• EXERCISE TASK: Copy the lines beginning with the one that contains "Розвиток регіональної мережі (107, 412)" and ending with the one that contains "УКРЕКСІМБАНК оголосив про", replacing "Страхування життя" with "Страхування майна" and leaving everything else unchanged.

--------

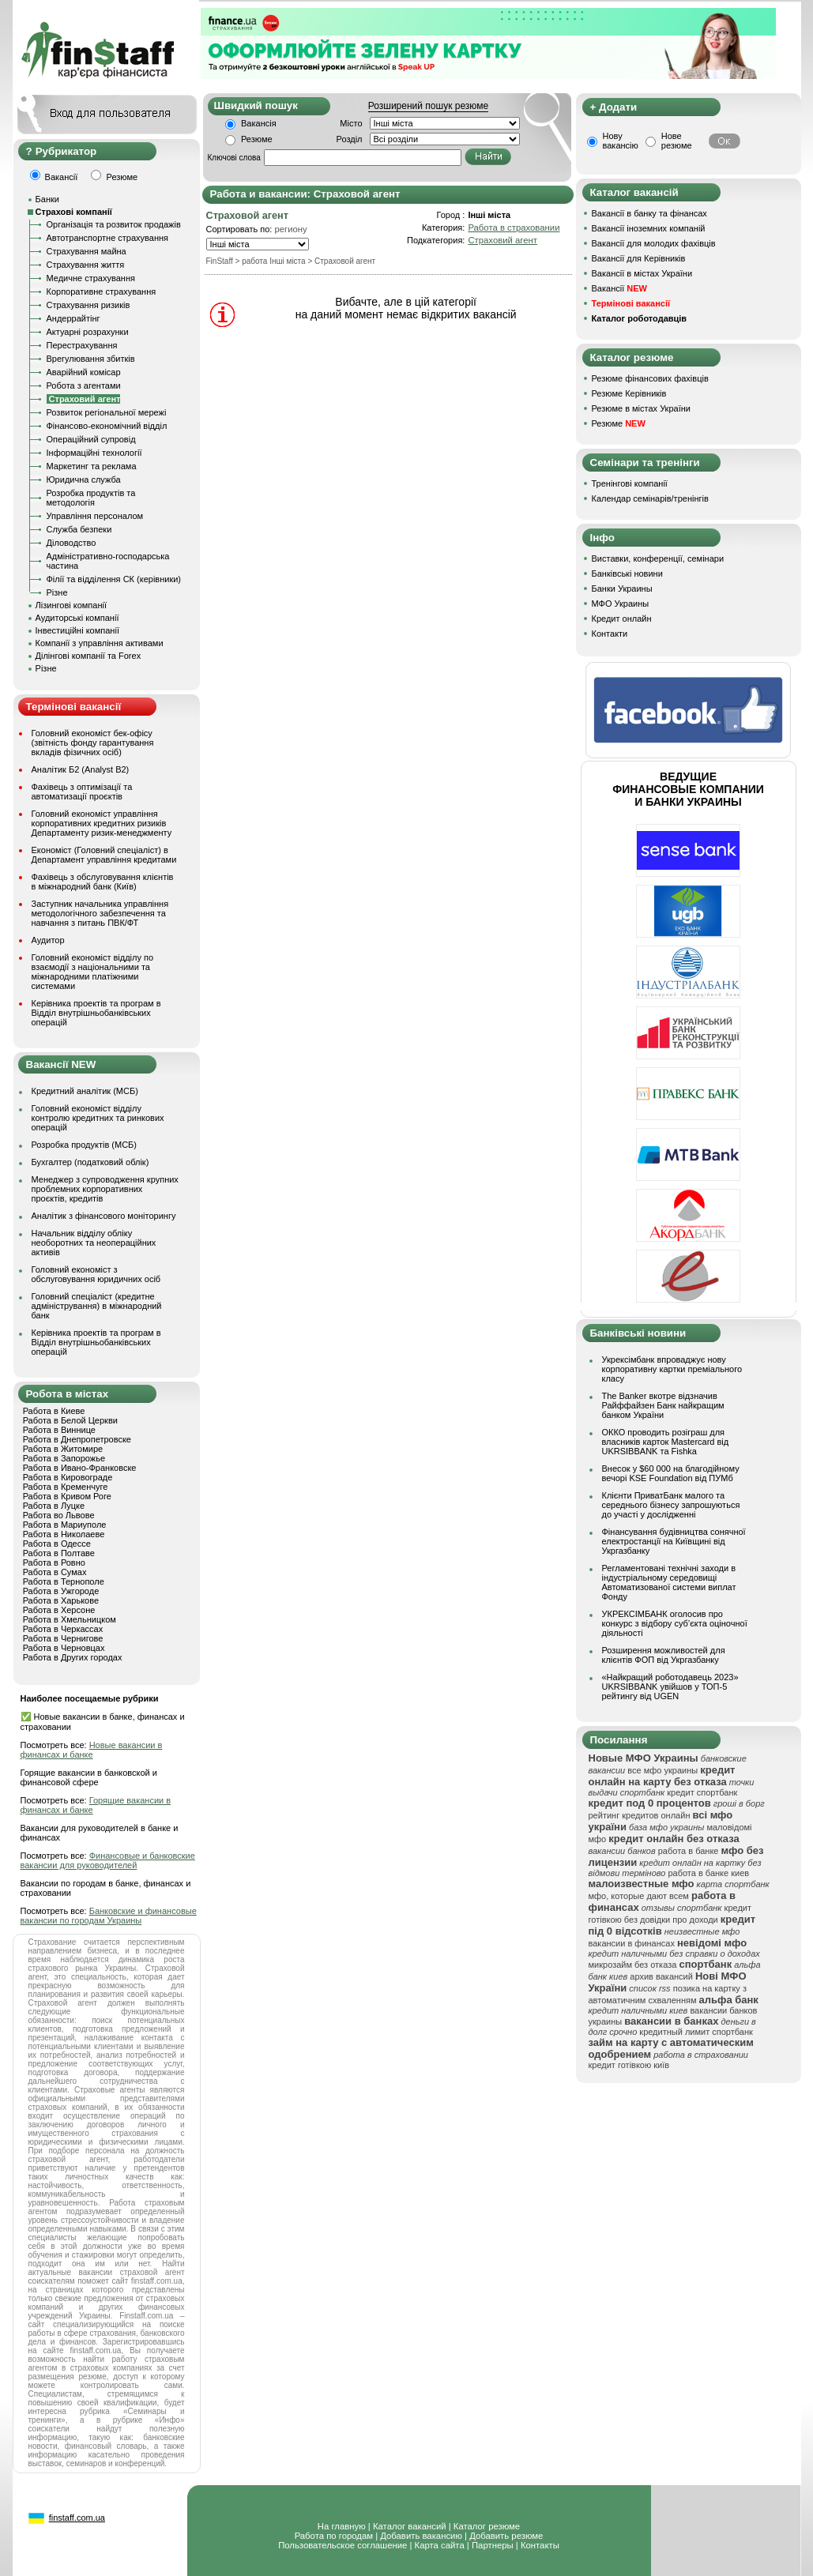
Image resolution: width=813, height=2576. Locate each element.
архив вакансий (661, 1976)
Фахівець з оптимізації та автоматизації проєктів (82, 791)
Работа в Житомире (63, 1448)
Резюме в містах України (641, 408)
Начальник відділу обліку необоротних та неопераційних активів (94, 1242)
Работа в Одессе (57, 1543)
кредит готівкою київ (629, 2065)
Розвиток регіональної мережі (107, 412)
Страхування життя (86, 264)
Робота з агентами (84, 385)
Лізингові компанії (71, 605)
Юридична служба (84, 479)
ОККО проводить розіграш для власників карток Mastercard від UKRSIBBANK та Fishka (665, 1441)
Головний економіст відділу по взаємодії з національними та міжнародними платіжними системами (93, 972)
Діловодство (71, 542)
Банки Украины (622, 588)
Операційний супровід (91, 439)
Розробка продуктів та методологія (91, 497)
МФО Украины (620, 603)
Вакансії (619, 288)
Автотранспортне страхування (108, 238)
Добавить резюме (506, 2535)
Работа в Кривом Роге (67, 1496)
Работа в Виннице (59, 1430)
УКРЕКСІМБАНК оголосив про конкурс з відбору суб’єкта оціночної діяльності (674, 1623)
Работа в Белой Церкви (70, 1420)
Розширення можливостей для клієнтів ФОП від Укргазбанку (663, 1654)
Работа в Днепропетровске (77, 1439)
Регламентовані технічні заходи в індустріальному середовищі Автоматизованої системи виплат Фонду (669, 1582)
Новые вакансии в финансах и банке (92, 1749)
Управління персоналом (95, 516)
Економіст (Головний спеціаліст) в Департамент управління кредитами (104, 854)
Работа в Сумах (55, 1572)
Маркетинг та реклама (92, 466)
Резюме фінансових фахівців (650, 378)
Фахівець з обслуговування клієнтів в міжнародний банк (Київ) (103, 881)
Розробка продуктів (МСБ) (84, 1144)
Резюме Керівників (629, 393)
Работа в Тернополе (63, 1581)
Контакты (540, 2545)
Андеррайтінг (73, 318)
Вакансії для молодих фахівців (654, 243)
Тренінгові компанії (630, 483)
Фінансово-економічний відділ (107, 426)
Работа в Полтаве (59, 1553)
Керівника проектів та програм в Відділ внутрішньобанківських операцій (96, 1012)
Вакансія (259, 123)
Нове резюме (676, 140)
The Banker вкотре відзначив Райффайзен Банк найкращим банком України (663, 1405)
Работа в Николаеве (64, 1534)
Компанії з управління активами (100, 643)
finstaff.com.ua (77, 2517)
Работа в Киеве (54, 1411)
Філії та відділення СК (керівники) (114, 579)
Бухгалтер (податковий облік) (90, 1162)
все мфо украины (662, 1770)
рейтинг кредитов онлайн (640, 1815)
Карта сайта (440, 2545)
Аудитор (48, 940)
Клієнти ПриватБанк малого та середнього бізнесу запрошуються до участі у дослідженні (671, 1505)
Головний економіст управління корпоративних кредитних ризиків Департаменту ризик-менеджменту (102, 823)
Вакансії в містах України (642, 273)
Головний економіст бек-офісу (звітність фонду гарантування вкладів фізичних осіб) (93, 742)
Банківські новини (627, 573)
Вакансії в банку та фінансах (649, 213)
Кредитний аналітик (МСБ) (85, 1091)
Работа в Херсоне (59, 1610)
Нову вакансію (620, 140)
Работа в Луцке (54, 1505)
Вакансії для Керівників (639, 258)
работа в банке (688, 1851)
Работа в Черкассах (63, 1629)
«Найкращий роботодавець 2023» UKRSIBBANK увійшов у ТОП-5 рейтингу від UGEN (670, 1686)
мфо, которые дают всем (639, 1896)
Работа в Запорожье (64, 1458)
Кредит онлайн (622, 618)
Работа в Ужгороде (61, 1591)
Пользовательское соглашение (342, 2545)
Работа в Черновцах (64, 1648)
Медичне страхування (91, 278)
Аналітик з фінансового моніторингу (104, 1215)
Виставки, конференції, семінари (658, 558)
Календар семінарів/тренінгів (650, 498)
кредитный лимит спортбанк (696, 2031)
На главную (342, 2526)
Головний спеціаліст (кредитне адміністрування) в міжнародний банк (97, 1306)
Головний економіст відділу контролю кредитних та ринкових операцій (98, 1118)
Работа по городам (334, 2535)
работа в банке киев (708, 1873)
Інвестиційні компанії (77, 630)
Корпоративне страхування (101, 291)
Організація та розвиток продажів (114, 224)
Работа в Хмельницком (69, 1619)
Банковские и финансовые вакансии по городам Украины (109, 1915)
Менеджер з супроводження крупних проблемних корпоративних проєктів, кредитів (105, 1189)
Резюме (257, 139)
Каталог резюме (487, 2526)
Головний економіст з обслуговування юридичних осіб (96, 1274)
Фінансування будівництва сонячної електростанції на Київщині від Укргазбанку (674, 1541)
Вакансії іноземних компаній (649, 228)
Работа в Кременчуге (65, 1486)
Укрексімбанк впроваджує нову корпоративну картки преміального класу (672, 1369)
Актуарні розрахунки (88, 332)
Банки (47, 199)
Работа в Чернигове (63, 1638)
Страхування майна (86, 251)
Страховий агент (502, 240)
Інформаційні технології (94, 452)
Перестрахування (82, 345)
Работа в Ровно (54, 1562)
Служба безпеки (79, 529)
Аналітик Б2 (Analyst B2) (81, 769)
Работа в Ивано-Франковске (80, 1467)
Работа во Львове (59, 1515)
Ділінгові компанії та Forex (88, 655)
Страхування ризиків (88, 305)
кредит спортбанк (702, 1792)
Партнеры (493, 2545)
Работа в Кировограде (68, 1477)
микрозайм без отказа (633, 1964)
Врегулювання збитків (91, 358)
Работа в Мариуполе (65, 1524)
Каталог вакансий (409, 2526)
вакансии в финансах (632, 1943)
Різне (57, 592)
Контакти (610, 633)
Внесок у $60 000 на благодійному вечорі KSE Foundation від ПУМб (671, 1473)
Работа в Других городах (72, 1657)
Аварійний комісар (84, 372)
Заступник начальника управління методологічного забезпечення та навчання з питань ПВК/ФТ (100, 913)
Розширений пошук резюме (428, 105)
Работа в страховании (513, 227)
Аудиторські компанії (77, 617)
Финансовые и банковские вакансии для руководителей (108, 1860)
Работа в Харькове (61, 1600)
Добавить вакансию (421, 2535)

--------

• CORRECT RESULT:
Розвиток регіональної мережі (107, 412)
Страхування майна (86, 264)
Робота з агентами (84, 385)
Лізингові компанії (71, 605)
Юридична служба (84, 479)
ОККО проводить розіграш для власників карток Mastercard від UKRSIBBANK та Fishka (665, 1441)
Головний економіст відділу по взаємодії з національними та міжнародними платіжними системами (93, 972)
Діловодство (71, 542)
Банки Украины (622, 588)
Операційний супровід (91, 439)
Розробка продуктів та методологія (91, 497)
МФО Украины (620, 603)
Вакансії (619, 288)
Автотранспортне страхування (108, 238)
Добавить резюме (506, 2535)
Работа в Кривом Роге (67, 1496)
Работа в Виннице (59, 1430)
УКРЕКСІМБАНК оголосив про конкурс з відбору суб’єкта оціночної діяльності (674, 1623)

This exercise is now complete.